Record excerpts >>
"""

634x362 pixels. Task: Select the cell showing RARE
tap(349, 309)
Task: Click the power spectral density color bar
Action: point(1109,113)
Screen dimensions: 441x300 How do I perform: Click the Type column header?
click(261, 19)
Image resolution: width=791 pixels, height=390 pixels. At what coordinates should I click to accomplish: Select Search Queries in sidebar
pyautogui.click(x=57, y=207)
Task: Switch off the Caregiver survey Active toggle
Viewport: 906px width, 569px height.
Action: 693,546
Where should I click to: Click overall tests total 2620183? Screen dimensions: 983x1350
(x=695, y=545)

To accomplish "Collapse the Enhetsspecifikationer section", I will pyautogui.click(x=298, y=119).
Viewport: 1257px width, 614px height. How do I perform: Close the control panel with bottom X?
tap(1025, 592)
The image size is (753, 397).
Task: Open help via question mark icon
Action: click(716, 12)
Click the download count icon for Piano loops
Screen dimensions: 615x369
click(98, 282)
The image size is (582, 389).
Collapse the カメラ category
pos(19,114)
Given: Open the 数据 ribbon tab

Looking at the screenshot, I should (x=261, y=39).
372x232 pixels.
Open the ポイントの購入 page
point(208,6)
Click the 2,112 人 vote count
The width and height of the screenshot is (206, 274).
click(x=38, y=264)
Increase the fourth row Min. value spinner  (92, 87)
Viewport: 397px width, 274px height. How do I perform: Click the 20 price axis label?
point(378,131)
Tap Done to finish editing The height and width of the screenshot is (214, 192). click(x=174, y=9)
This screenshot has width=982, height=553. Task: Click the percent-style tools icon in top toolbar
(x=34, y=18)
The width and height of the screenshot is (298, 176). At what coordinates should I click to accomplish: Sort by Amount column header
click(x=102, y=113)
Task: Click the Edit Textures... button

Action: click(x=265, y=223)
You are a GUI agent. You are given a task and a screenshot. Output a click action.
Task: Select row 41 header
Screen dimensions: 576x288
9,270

"""

Description of the task >>
Set down each line of the material above without a single alteration.

Solution >>
634x362 pixels. Task: Select the cell showing RARE
tap(349, 309)
Task: Click the power spectral density color bar
Action: point(1109,113)
Screen dimensions: 441x300 How do I perform: Click the Type column header?
click(261, 19)
Image resolution: width=791 pixels, height=390 pixels. At what coordinates should I click to accomplish: Select Search Queries in sidebar
pyautogui.click(x=57, y=207)
Task: Switch off the Caregiver survey Active toggle
Viewport: 906px width, 569px height.
Action: 693,546
Where should I click to: Click overall tests total 2620183? Screen dimensions: 983x1350
(x=695, y=545)

To accomplish "Collapse the Enhetsspecifikationer section", I will pyautogui.click(x=298, y=119).
Viewport: 1257px width, 614px height. How do I perform: Close the control panel with bottom X?
tap(1025, 592)
The image size is (753, 397).
Task: Open help via question mark icon
Action: click(716, 12)
Click the download count icon for Piano loops
Screen dimensions: 615x369
click(98, 282)
The image size is (582, 389).
Collapse the カメラ category
pos(19,114)
Given: Open the 数据 ribbon tab

Looking at the screenshot, I should (x=261, y=39).
372x232 pixels.
Open the ポイントの購入 page
point(208,6)
Click the 2,112 人 vote count
The width and height of the screenshot is (206, 274).
click(x=38, y=264)
Increase the fourth row Min. value spinner  (92, 87)
Viewport: 397px width, 274px height. How do I perform: Click the 20 price axis label?
point(378,131)
Tap Done to finish editing The height and width of the screenshot is (214, 192). click(x=174, y=9)
This screenshot has width=982, height=553. Task: Click the percent-style tools icon in top toolbar
(x=34, y=18)
The width and height of the screenshot is (298, 176). At what coordinates should I click to accomplish: Sort by Amount column header
click(x=102, y=113)
Task: Click the Edit Textures... button

Action: click(x=265, y=223)
You are a GUI agent. You are given a task and a screenshot. Output a click action.
Task: Select row 41 header
Screen dimensions: 576x288
9,270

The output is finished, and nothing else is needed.